Shadows

I finished implementing some shadows! Basically I ripped the code from the DirectX SDK, the CascadedShadowMaps11 sample. There’s a few things I had to do to adapt it for use on a planetary surface though (as opposed to the tiny scene box in the sample).

The most major change was that I had to now create a “scene” space dynamically as the camera moves around, to use as a basis for calculating the shadow map projections. Ideally the camera should be close to the origin in that space, so that calculations can be done in 32-bit precision on the GPU. So for the scene origin, I decided to snap the camera coords to 100 meter increments. That way, the camera would never be more than 100m away from the scene’s origin.

Secondly, all the shadow casters (only rocks at the moment) need to be translated into the new scene space before rendering into the shadow maps. I have to generate a scene bounding box dynamically to best fit the shadow maps to the casters. The visible rocks are used for this, and very distant rocks are discarded when performing the max/min tests, resulting in a reasonable depth range for each shadow texel, but limiting the shadow range to 2km. The rocks are also culled against the shadow cascade frustums before rendering them into the shadow maps, to avoid wasting the GPU’s time.

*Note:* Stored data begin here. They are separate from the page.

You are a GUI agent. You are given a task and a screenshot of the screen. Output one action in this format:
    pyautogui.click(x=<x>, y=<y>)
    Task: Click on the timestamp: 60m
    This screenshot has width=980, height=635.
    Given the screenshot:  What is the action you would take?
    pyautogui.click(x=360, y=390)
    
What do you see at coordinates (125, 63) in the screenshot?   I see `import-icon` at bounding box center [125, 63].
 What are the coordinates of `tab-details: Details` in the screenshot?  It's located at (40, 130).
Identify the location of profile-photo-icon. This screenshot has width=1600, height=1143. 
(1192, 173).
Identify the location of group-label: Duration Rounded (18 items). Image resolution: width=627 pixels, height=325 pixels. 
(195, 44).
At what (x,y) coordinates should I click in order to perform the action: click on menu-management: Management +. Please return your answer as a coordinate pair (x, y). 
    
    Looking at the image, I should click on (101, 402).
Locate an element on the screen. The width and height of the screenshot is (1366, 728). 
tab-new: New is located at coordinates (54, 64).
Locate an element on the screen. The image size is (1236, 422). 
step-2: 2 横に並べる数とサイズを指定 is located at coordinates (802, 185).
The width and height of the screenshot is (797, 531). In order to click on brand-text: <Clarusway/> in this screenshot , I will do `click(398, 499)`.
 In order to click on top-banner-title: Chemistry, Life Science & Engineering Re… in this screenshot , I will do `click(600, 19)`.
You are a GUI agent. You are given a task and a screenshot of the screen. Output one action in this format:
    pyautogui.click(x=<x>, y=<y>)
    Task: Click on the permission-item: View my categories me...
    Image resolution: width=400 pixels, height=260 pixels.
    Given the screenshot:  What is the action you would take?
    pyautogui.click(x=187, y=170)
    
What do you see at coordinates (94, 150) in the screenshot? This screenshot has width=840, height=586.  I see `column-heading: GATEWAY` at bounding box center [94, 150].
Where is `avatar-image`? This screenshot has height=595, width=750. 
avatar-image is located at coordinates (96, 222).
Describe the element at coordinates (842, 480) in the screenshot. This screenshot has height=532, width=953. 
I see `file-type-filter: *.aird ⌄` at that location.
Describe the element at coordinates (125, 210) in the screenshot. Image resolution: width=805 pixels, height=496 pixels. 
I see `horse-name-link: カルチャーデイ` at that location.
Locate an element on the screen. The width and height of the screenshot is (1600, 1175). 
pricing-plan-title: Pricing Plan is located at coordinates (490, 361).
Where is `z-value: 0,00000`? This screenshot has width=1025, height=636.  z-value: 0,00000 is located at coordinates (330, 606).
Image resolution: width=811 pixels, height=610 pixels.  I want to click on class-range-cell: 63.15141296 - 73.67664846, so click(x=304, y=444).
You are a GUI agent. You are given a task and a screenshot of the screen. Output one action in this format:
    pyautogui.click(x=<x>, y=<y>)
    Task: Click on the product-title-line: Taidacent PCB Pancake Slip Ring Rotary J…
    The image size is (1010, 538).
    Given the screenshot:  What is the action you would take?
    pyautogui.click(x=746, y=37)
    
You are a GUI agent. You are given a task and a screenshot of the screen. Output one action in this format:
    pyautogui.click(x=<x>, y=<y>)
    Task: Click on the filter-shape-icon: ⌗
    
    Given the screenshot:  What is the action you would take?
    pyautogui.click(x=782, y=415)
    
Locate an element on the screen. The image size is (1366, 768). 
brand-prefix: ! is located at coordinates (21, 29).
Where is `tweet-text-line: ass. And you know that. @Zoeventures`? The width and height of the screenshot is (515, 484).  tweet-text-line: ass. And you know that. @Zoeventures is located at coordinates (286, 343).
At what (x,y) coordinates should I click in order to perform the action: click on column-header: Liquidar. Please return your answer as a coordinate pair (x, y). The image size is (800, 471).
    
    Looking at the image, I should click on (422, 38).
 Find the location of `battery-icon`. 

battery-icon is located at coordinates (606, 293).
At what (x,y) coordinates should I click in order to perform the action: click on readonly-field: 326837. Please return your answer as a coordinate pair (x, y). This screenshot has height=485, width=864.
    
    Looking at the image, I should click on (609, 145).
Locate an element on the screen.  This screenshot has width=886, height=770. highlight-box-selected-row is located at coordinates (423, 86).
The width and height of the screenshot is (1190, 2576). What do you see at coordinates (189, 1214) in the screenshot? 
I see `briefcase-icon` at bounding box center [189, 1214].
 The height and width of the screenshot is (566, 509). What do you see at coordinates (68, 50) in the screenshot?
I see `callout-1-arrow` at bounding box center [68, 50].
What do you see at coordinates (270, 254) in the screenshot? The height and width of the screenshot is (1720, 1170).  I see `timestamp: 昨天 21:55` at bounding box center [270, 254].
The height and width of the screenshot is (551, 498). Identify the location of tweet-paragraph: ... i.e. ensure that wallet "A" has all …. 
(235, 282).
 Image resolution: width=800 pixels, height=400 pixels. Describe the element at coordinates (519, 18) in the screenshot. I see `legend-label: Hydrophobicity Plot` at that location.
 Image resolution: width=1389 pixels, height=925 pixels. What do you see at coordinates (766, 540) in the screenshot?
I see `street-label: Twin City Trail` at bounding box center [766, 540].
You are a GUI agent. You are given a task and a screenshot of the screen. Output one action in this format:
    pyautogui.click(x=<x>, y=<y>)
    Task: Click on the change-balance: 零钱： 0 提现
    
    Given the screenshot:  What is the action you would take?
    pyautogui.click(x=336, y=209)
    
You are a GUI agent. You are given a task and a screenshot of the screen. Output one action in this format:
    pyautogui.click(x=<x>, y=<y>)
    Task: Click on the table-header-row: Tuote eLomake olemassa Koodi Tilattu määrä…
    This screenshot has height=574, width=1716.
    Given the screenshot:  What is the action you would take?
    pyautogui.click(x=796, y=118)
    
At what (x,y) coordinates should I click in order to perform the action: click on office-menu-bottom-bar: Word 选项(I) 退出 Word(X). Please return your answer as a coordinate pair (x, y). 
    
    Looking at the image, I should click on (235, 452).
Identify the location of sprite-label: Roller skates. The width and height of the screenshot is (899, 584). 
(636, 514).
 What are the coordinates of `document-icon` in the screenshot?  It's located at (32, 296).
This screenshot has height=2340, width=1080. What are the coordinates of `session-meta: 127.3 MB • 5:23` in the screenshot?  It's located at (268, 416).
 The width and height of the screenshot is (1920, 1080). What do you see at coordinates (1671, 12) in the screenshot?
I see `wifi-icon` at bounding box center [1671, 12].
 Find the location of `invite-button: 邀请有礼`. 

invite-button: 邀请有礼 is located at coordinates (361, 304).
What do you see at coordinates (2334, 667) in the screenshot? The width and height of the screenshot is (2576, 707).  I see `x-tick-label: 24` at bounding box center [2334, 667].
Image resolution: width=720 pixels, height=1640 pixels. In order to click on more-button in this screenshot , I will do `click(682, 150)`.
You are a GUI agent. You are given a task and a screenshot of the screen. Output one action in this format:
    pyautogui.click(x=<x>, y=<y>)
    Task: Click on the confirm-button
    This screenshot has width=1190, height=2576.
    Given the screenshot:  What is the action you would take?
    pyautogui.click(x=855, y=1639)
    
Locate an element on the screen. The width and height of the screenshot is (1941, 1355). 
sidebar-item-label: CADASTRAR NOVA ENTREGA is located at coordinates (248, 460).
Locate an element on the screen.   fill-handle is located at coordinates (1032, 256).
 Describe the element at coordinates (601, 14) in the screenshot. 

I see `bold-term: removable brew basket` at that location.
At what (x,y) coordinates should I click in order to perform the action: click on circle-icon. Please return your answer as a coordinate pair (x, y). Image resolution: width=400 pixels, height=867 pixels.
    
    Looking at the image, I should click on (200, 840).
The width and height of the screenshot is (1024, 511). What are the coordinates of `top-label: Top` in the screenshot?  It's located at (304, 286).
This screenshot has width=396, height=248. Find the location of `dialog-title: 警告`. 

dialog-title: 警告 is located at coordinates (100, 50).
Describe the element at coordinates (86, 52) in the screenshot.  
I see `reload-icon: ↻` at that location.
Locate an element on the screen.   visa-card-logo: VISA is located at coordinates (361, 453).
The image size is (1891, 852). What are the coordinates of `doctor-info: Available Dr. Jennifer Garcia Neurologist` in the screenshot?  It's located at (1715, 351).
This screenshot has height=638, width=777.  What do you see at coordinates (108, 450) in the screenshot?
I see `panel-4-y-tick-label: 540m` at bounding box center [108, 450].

I also decided to use a texture array for the shadow maps. Unfortunately though the SampleCmpLevelZero function in HLSL 4 apparently won’t work on a texture array, which is quite annoying. This means I have to use the SampleLevel function instead when sampling the shadow maps, and then doing the depth comparison manually. This results in aliased shadow edges, although I have noticed many commercial games have displayed the same artifact. If it annoys me enough, I guess I’ll change the code back to how the original sample worked in that regard – by having one big shadow map texture and dividing it up into pieces for the different cascades.

But for now I’m quite happy with the results and I’ve been quite impressed with how much “depth” the shadows give to the final image. 🙂

Galaxia67

A really hot planet. Note shadows interacting with the bloom!

Galaxia68

The rocks are also all generated on the fly, and each one is different. I think they’re still a bit boring though, I’ll definitely be doing more work on those at some point.

The terrain doesn’t cast shadows yet. I am a bit worried about how that’s going to go from a performance point of view. I’m thinking of also implementing  a “whole planet” shadow map to handle things like rings casting shadows, and eclipses.